La vita moderna è impregnata di pesantezze, sembra dire Kerouac e lui lancia l'appello dello spazio americano, del buon uso della fuga contro tali pesantezze. Nascerà la bibbia della Beat generation, anche questo un termine coniato da lui. Con il quale s’intendeva descrivere una generazione che si ribellava al conformismo e al materialismo. E, soprattutto, all’ipocrisia della società americana. La sua opera spazia dai suoi migliori romanzi ad una non disprezzabile opera poetica, inserite nella breve e intensa stagione vissuta dai giovani americani a cavaliere tra gli anni Cinquanta e Sessanta. Nell'immediato dopoguerra, egli incontrò il poeta Allen Ginsberg, lo scrittore William Burroughs, il poeta ed editore Lawrence Ferlinghetti, Gary Snyder, Gregoriy Corso ed altri. Con loro condivise i vagabondaggi e la precarietà delle occupazioni. Andavano alla ricerca di un’esistenza che fosse più autentica. E anche più gioiosa. Che fosse, soprattutto, al di fuori delle convenzioni e delle strutture che la società imponeva.

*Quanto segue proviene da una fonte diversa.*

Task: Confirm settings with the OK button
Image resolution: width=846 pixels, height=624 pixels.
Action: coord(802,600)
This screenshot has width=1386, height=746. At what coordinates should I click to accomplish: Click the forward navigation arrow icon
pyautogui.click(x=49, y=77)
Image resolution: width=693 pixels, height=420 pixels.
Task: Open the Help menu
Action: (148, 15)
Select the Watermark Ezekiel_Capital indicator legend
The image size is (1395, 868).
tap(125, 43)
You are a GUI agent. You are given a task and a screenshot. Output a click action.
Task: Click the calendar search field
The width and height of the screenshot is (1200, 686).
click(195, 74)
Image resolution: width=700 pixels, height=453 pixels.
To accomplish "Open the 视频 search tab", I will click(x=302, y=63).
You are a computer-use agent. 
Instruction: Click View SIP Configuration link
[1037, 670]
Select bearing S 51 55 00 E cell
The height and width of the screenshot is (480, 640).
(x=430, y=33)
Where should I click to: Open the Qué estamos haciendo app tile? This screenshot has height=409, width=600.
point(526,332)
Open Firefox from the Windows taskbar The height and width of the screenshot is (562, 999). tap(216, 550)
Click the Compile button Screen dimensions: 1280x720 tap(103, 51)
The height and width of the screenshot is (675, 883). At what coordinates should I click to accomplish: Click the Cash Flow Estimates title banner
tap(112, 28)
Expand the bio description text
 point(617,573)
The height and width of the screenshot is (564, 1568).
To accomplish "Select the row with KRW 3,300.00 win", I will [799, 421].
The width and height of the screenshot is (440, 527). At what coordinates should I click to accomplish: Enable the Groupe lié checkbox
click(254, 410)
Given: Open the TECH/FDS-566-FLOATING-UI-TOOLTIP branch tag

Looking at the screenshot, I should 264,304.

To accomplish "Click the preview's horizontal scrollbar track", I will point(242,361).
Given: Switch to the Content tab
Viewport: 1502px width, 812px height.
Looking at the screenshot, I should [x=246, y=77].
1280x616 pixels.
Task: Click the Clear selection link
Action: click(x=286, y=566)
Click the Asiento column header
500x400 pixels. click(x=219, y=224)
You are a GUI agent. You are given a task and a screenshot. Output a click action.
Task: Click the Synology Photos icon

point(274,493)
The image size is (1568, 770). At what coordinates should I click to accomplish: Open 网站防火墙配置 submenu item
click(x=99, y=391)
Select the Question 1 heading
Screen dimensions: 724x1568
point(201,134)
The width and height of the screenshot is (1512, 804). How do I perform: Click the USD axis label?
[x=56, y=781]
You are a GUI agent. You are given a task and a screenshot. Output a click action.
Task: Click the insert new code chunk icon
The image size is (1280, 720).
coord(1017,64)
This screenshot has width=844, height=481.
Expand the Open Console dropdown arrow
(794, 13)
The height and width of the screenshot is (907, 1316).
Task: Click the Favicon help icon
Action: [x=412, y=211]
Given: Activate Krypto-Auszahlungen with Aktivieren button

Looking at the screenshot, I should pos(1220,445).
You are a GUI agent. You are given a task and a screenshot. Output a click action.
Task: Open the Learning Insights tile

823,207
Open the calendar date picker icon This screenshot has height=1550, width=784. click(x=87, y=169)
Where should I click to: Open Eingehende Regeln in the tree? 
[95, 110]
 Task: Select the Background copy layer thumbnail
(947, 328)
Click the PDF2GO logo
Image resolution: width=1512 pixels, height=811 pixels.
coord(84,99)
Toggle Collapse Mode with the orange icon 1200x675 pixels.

Kerouac fu certo il massimo romanziere della Beat generation, con il romanzo On the Road che, nel 1957, ebbe un successo straordinario. Con mezzi di fortuna i giovani protagonisti attuano quattro viaggi, tra New York e San Francisco, alla ricerca di un godimento estatico ottenuto attraverso stimolazioni artificiali dove l'alcol, la droga e il sesso la fanno da padroni, uniti a discussioni filosofico-religiose. Una religiosità vissuta però al di fuori delle tradizionali forme storiche. Con un’adesione generica al buddhismo Zen, inteso come solitudine, meditazione e ascesi alla ricerca della verità suprema. Contemporaneamente questo movimento letterario cercava di scoprire nuove aree di esperienza al di fuori della morale convenzionale. Il movimento si sviluppò negli Stati Uniti, ma ebbe seguito anche nell'Europa occidentale.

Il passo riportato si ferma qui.